For a data pipeline: running the job again for the same time window produces the same data in the destination. No duplicates, no gaps, no drift.

Non-Idempotent Patterns (and Why They Break)

Plain INSERT without deduplication:

INSERT INTO payments SELECT * FROM raw.payments WHERE created_at > :last_run;

If this runs twice — because of a retry, a manual rerun, or a scheduling overlap — every row from the source is inserted twice. Downstream aggregations like SUM(amount) are now double-counted.

Running totals computed at load time:

INSERT INTO daily_totals SELECT date, SUM(amount) FROM payments GROUP BY date;

Running this twice for the same date appends a duplicate summary row. Your total for that day is now 2x.

Sequence-based IDs assigned at load time:

INSERT INTO fact_orders (surrogate_id, ...) VALUES (NEXTVAL('orders_seq'), ...);

Each run generates new surrogate IDs for the same source rows. Joins on those IDs break.

Idempotent Patterns

TRUNCATE + INSERT (for full refresh):

TRUNCATE destination_table;
INSERT INTO destination_table SELECT * FROM source;

Truncating before inserting means running twice produces the same result. This is the simplest idempotent pattern.

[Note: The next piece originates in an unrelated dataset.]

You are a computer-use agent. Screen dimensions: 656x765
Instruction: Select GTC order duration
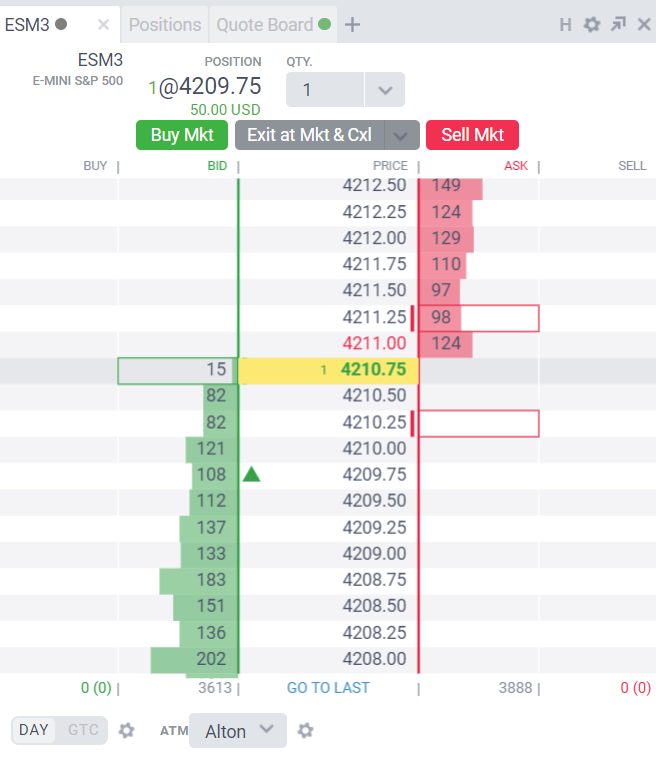click(x=83, y=730)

MERGE / UPSERT (for incremental):

MERGE INTO destination USING source ON destination.id = source.id
WHEN MATCHED THEN UPDATE SET ...
WHEN NOT MATCHED THEN INSERT ...;

Running twice with the same source data updates existing rows (no-op if data is unchanged) and inserts new ones. No duplicates.

Deduplication with a unique key (for append-only events):

Append-only event tables (payments, clicks) can accumulate duplicates if the source sends the same event twice or if the pipeline retries. The standard fix: deduplicate in the staging layer using the event's natural unique key.

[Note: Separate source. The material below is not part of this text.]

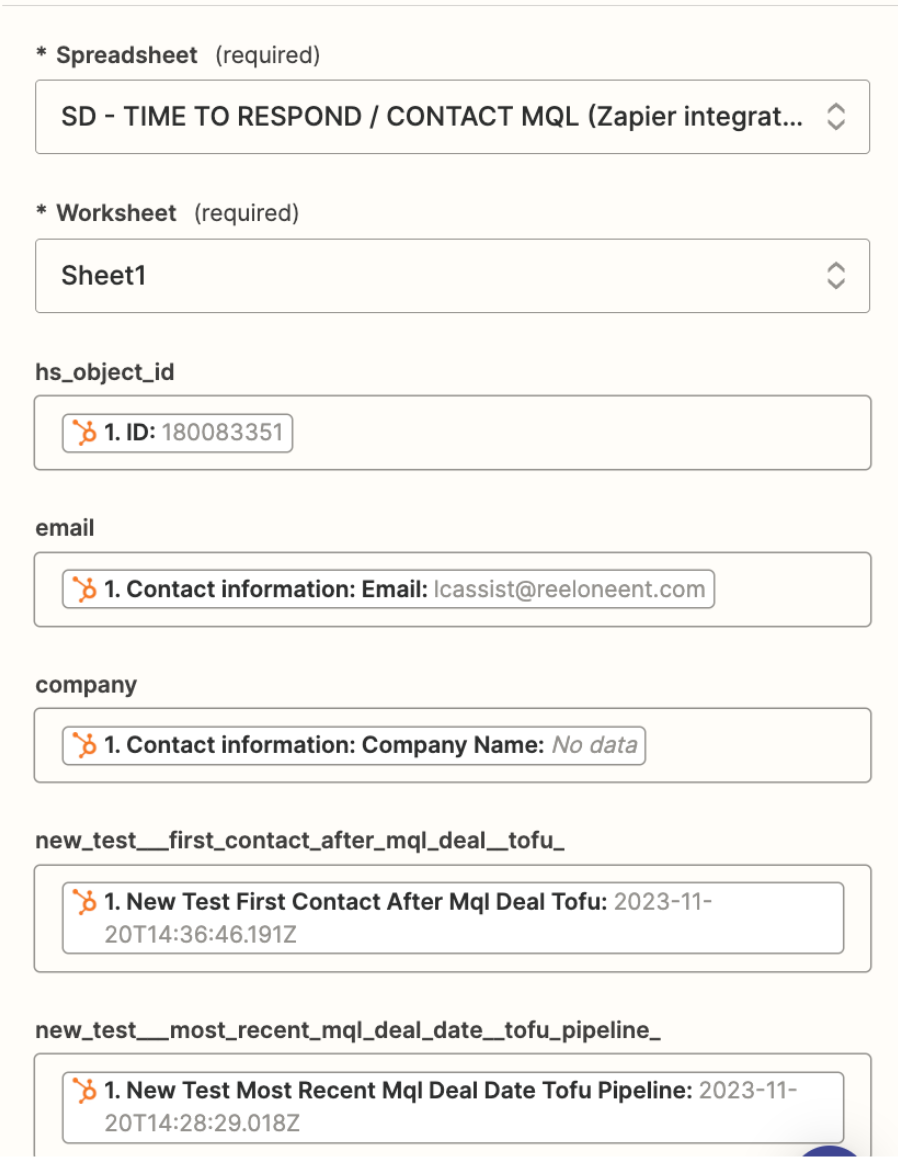Image resolution: width=898 pixels, height=1160 pixels.
Task: Click HubSpot icon in First Contact pill
Action: (85, 902)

-- In the incremental staging model:
SELECT *
FROM source
QUALIFY ROW_NUMBER() OVER (PARTITION BY payment_id ORDER BY loaded_at DESC) = 1

This ensures that regardless of how many times the source sends the same payment record, only one row per payment_id appears in staging.

Idempotency Is a Design Property

Idempotency cannot be added as an afterthought. It must be designed in from the start, at every layer:

Ingestion: full refresh (truncate + insert) or upsert, never plain append for mutable data
Staging: deduplication logic for event tables, unique keys as the foundation
Transformation: models that read from already-deduplicated staging produce idempotent results naturally
Orchestration: ensure jobs for the same time window replace (not append to) previous results

The Practical Test

For any pipeline step, ask: if I run this step again right now with the same inputs, is the output identical to what it was before?

If the answer is no, the step is not idempotent. Find the INSERT that doesn't check for existing rows. Find the aggregation that appends instead of replaces. Fix it before a 3am retry creates corrupted data that takes days to untangle.

The Takeaway

Retries are not exceptional events — they're the normal operating condition of any production pipeline. Idempotency is what makes retries safe. Design for it from the start: prefer TRUNCATE + INSERT over plain INSERT, use MERGE for incremental loads, and deduplicate event data at the staging boundary with a unique key.